Bagshaws is guiding Peaslows Farm, a “highly productive and well-presented” dairy farm including a farmhouse, modern dairy facilities, and buildings together with land in Sparrow Pit, Buxton, at £2,000,000 (over €2.3m).

According to the selling agent, the 169.52-acre holding offers an opportunity to purchase a dairy farm and commence milk production immediately upon completion.

Peaslows Farm is in Sparrowpit, a rural village lying to the north of the spa town of Buxton and within the Peak District National Park.
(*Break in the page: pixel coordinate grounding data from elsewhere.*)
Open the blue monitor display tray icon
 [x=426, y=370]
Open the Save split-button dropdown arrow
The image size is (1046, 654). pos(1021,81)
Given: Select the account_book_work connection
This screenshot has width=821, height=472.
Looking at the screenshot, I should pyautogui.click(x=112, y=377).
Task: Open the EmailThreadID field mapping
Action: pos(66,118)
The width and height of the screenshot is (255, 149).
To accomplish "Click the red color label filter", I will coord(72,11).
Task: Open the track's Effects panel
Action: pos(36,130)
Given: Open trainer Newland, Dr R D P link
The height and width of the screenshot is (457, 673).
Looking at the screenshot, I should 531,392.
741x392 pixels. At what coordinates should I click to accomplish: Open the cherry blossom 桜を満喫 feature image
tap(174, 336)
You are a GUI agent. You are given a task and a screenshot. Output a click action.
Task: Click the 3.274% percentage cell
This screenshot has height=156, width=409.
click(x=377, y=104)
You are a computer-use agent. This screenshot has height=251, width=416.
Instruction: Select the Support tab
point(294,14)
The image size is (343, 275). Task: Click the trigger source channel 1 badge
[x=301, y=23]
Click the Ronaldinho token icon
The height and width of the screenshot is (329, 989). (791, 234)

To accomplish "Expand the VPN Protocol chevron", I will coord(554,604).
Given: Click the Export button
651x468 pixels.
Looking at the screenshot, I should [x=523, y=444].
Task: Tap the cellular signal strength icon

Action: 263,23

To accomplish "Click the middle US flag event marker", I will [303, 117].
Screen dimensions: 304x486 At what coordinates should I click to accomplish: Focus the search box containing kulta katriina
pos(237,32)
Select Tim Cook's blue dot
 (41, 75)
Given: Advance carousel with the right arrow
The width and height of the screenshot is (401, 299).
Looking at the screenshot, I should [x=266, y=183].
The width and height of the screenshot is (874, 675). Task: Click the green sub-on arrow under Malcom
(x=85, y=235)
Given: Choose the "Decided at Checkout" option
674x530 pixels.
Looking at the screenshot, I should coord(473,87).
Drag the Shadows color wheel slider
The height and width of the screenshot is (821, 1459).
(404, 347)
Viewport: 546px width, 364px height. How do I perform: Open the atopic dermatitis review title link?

The farm occupies an “accessible location”, being a short distance off the A623. It has good transport links, offering access to many of the nearby towns and the cities of Manchester and Sheffield.

Peaslows Farm

The farm has a 20:40 herringbone parlour and is currently home to a 230 head dairy herd producing an average of 12,500 litres.

The current owners house approximately 370 animals on the farm. The dairy unit is housed undercover for ease of management. There is a one-and-a-half million-gallon slurry pit, allowing for timely slurry application.

A borehole water supply serves the cattle sheds whilst solar panels deliver circa £8,000 of benefit per annum.

The land itself is principally suited to mowing and has been reseeded in rotation within the last six years, to a late heading perennial ley to maximise forage quality.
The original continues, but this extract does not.